He pointed out that the Legislature has been incredibly
disciplined in terms of saving Permanent Fund earnings. He
specified that the state has had a rules-based system in place
around the Permanent Fund for over 30 years. He detailed that
the rules-based system inflation proofs the Permanent Fund
corpus, pays out a dividend and then customarily, not a
legislative requirement, of not appropriating the Permanent Fund
earnings reserve or otherwise taking money out of the system.

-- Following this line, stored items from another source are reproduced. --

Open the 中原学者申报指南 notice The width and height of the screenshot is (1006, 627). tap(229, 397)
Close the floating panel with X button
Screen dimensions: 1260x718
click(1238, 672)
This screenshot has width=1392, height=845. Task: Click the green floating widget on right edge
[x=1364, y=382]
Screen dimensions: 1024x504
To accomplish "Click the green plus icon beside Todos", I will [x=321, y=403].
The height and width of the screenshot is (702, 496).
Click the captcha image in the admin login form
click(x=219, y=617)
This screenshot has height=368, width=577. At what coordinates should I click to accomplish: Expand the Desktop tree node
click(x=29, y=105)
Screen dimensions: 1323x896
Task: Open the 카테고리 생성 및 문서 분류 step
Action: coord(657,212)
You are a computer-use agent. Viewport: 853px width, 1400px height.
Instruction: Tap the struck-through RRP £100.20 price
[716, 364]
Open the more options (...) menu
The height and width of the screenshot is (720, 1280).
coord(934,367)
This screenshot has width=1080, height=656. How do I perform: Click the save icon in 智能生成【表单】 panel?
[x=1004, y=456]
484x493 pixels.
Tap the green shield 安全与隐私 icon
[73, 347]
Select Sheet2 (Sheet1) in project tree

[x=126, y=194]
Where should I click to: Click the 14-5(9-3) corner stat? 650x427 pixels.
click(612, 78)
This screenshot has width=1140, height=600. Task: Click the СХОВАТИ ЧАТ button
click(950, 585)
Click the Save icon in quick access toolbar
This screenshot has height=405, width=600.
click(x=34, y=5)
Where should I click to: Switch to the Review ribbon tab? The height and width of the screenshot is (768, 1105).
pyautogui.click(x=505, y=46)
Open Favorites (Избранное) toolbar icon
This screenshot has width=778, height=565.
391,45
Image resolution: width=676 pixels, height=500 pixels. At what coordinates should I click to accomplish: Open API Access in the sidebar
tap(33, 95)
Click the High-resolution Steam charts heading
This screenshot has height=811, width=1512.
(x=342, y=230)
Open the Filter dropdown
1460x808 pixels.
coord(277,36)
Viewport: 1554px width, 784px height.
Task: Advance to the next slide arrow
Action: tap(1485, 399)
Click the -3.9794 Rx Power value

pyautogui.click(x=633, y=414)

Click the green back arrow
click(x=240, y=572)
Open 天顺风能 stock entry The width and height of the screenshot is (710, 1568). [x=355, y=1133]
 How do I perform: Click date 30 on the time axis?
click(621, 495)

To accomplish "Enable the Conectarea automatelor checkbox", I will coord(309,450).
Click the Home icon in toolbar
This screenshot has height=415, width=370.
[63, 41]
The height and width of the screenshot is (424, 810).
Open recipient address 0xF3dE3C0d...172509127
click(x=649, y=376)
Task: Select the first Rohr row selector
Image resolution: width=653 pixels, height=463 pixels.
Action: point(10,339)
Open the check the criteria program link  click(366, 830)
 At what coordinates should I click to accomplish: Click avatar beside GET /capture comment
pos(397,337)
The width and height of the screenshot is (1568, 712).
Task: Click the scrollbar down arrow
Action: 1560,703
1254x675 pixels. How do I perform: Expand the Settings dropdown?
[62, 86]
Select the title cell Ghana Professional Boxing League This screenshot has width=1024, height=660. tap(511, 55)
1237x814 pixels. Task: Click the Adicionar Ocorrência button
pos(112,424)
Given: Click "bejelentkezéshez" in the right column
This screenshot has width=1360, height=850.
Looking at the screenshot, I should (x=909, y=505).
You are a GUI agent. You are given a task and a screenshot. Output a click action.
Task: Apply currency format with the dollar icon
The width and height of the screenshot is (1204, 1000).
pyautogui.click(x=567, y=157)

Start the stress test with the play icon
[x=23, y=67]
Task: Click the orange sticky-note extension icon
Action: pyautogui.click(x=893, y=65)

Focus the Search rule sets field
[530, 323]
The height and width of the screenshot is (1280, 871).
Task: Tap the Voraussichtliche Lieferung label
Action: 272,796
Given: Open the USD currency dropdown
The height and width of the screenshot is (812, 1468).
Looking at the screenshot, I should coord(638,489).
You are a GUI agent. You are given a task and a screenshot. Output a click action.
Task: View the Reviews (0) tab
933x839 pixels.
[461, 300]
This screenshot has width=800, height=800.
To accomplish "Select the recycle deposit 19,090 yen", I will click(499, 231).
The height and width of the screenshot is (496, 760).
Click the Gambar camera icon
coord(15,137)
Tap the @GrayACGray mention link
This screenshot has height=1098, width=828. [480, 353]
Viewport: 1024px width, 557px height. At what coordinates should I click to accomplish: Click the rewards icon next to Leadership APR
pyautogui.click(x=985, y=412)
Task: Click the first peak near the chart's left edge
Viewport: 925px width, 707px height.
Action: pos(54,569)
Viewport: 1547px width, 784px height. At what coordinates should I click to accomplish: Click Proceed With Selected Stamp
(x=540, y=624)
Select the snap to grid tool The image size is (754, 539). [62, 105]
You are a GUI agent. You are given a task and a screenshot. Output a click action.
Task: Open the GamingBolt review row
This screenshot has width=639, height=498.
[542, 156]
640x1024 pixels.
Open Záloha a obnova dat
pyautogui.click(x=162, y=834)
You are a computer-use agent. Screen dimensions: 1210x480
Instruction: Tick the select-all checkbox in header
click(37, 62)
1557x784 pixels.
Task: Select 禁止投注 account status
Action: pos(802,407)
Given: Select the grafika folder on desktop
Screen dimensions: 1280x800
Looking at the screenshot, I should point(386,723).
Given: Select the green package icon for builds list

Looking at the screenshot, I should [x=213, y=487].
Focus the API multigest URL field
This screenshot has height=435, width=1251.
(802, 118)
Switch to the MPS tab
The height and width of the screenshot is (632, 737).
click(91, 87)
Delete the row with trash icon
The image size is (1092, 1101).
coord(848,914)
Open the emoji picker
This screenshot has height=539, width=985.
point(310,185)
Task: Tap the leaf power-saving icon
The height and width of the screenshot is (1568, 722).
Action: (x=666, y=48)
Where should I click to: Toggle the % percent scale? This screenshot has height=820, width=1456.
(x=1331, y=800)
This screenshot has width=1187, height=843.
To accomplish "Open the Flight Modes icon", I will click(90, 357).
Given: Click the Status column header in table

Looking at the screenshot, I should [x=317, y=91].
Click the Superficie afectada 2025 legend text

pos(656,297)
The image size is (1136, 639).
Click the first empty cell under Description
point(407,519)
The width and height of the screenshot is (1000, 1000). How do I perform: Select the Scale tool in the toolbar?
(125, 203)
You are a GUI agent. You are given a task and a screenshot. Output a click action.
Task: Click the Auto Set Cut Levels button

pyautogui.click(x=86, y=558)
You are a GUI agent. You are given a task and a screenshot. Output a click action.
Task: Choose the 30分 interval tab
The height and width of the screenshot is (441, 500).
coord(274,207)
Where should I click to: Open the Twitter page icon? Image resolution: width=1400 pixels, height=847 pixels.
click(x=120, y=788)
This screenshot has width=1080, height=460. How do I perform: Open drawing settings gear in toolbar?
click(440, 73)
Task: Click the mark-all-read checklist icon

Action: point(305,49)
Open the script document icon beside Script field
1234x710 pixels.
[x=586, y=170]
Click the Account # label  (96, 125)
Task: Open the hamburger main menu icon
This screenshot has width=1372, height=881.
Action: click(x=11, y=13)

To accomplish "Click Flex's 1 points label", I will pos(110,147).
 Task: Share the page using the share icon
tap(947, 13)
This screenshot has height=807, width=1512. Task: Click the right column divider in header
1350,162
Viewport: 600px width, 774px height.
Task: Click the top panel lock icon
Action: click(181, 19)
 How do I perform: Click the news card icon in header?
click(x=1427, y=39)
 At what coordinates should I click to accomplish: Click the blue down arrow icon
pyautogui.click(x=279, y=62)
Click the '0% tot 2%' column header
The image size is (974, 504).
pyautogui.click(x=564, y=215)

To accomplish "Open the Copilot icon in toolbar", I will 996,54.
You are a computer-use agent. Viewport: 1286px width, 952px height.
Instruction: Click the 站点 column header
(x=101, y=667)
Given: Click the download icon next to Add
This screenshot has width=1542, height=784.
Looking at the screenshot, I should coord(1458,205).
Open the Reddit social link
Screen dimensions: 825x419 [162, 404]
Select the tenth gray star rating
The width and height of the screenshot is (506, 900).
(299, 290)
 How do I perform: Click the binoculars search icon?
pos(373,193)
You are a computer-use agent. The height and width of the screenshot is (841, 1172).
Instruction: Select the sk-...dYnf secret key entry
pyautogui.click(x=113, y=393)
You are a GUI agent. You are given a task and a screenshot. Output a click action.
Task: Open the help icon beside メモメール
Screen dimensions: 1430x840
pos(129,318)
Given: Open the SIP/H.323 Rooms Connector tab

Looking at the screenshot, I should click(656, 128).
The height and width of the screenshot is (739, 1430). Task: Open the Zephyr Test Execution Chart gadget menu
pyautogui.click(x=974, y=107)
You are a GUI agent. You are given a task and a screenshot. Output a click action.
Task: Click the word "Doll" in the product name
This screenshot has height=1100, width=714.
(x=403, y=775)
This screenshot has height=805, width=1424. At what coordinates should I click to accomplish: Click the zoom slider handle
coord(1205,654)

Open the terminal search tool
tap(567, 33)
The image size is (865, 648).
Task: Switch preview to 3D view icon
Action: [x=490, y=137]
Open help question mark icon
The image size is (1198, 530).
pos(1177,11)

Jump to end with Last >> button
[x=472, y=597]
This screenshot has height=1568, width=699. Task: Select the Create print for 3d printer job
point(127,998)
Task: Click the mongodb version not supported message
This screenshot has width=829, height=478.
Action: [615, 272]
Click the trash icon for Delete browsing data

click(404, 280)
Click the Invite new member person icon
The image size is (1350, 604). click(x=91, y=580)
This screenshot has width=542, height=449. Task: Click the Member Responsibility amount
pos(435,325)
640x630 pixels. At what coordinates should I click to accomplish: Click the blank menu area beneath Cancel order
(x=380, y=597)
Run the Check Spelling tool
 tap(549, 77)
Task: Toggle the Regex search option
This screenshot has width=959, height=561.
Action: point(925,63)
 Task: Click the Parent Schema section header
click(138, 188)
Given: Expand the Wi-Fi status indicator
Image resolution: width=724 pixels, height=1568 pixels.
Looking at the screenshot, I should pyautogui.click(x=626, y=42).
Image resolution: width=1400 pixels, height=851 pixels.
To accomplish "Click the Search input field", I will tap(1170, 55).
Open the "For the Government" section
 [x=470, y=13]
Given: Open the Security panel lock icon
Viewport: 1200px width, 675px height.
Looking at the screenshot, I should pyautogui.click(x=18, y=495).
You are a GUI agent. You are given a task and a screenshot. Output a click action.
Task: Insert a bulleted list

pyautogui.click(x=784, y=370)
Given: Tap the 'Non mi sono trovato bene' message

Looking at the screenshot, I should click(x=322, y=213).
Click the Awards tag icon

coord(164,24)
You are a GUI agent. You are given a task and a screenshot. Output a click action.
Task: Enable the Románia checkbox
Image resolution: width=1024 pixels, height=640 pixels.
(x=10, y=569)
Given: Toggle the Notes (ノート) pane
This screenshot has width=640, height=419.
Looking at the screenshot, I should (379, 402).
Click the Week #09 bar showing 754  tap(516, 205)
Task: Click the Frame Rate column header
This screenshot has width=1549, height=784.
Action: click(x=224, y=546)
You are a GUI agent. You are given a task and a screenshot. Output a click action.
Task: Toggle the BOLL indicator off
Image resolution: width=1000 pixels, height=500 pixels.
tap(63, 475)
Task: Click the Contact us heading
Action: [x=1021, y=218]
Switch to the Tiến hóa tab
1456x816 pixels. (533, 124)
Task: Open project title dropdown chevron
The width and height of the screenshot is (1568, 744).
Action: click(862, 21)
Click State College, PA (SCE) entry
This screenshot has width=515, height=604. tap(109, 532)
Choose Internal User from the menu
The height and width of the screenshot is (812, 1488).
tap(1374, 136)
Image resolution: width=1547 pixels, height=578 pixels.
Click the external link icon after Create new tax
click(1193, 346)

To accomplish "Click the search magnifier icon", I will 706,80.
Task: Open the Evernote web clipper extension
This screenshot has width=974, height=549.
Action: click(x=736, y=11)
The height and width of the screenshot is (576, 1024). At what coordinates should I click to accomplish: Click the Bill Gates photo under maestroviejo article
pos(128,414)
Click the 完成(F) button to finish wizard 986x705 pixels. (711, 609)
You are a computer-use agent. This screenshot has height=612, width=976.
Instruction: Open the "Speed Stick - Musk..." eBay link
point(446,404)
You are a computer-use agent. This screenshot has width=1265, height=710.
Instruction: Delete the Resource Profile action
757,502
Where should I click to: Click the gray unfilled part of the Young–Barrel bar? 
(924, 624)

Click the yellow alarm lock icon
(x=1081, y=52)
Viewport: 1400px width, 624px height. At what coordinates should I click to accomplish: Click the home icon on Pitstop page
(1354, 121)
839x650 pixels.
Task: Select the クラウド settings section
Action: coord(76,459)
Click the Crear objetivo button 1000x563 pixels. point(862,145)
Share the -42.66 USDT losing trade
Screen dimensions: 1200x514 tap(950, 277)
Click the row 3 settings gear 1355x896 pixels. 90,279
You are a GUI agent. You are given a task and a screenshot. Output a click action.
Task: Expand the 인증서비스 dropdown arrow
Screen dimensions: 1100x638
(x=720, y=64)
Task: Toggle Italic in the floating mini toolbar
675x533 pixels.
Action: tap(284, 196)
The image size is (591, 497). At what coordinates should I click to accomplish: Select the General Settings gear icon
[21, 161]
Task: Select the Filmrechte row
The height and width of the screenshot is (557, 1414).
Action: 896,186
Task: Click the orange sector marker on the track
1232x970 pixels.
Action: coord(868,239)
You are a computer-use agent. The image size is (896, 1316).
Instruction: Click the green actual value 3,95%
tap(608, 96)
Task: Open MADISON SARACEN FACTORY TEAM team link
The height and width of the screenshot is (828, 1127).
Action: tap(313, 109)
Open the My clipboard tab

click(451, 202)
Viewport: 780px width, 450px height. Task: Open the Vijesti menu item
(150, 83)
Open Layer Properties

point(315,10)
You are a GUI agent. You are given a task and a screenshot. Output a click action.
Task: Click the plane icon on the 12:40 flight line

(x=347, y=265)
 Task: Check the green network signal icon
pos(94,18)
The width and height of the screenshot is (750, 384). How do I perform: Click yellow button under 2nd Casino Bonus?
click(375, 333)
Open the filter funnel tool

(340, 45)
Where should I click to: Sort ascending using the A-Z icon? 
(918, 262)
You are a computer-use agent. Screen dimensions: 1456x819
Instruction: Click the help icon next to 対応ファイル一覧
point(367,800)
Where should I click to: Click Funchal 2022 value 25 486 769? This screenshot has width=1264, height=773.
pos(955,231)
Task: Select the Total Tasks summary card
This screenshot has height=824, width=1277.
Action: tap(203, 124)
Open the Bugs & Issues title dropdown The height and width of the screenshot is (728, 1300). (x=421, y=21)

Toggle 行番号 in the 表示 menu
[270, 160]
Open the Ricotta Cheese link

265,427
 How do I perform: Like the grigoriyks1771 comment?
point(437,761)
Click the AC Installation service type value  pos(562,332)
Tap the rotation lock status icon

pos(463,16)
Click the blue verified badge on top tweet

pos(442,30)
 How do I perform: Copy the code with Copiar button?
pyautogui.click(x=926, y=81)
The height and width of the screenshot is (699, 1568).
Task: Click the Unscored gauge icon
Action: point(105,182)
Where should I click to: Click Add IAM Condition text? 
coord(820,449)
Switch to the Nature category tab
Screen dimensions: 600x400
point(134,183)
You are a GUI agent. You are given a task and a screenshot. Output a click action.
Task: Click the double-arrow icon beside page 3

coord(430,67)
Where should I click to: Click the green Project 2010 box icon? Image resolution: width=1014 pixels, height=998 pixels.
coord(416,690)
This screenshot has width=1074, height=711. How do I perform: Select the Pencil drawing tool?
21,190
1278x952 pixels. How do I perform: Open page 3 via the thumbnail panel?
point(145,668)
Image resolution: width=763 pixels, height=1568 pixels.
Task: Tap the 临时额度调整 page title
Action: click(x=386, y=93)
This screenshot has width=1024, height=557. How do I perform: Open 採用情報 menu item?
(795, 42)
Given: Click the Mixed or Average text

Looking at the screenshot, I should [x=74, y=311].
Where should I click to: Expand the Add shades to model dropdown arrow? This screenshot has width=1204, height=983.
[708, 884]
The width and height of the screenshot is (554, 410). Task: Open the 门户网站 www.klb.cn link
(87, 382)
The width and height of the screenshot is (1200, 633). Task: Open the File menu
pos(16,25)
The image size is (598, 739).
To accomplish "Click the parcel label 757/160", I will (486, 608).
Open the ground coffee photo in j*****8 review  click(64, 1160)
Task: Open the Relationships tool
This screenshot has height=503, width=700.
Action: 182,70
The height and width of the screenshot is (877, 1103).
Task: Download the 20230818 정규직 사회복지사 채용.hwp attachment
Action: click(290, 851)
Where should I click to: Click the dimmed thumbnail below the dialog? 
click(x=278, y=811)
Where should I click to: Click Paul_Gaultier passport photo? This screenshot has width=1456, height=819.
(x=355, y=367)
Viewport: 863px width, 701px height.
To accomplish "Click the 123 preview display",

Even though there has not been particularly a large amount of
discipline in saving monies in high oil environments, there has
been an incredible amount of discipline in terms of how the
Legislature approaches the Permanent Fund. He set forth that the
Legislature has shown a willingness, ability and desire to
follow a structured rule-based framework versus the tendency to
spend the money that is available.
He summarized that one of the goals was not only reducing
volatility, but to put around the petroleum revenues some rule-
based frameworks that would increase the likelihood of saving
money and spending it on a plan rather than just year-to-year ad
hoc.
ATTORNEY GENERAL RICHARDS explained that the goal of the APFPA
was to take the state off of the commodities rollercoaster in
terms of governmental spending. He detailed that stable spending
patterns makes state budgeting easier. He pointed out that
Alaska's revenues have historically gone up and down over 50
percent. He noted that revenues where almost $10 billion in 2008
during the oil tax period from Alaska's Clear and Equitable
Share (ACES) to this year's $2 billion. He summarized that going
to a more annuitized system would make governmental budgeting
easier and its consequence would roll through the state's
economy as well.
9:57:51 AM
He revealed that the International Monetary Fund (IMF) reported
that natural-resource based economies tend not to do well
because they do not have broad-based taxation and are subject to
oil revenue's cyclicality. He said the IMF report suggests that
finding a way to create a fiscal structure that was not reliant
on year-to-year volatility would not only make governmental
budgeting easier, but would actually improve an economy as a
whole by avoiding the danger of "pro-cyclical spending" which
was spending a lot when a government was flush with revenue. He
pointed out that an economic double-whammy occurs when
governmental spending was dramatically reduced at the same time
that other economic sectors and petroleum development comes
down. He noted that the IMF report concluded that diversifying
oil based and commodity-based economies could mean as much as a
0.3 percent increase in annual GDP growth.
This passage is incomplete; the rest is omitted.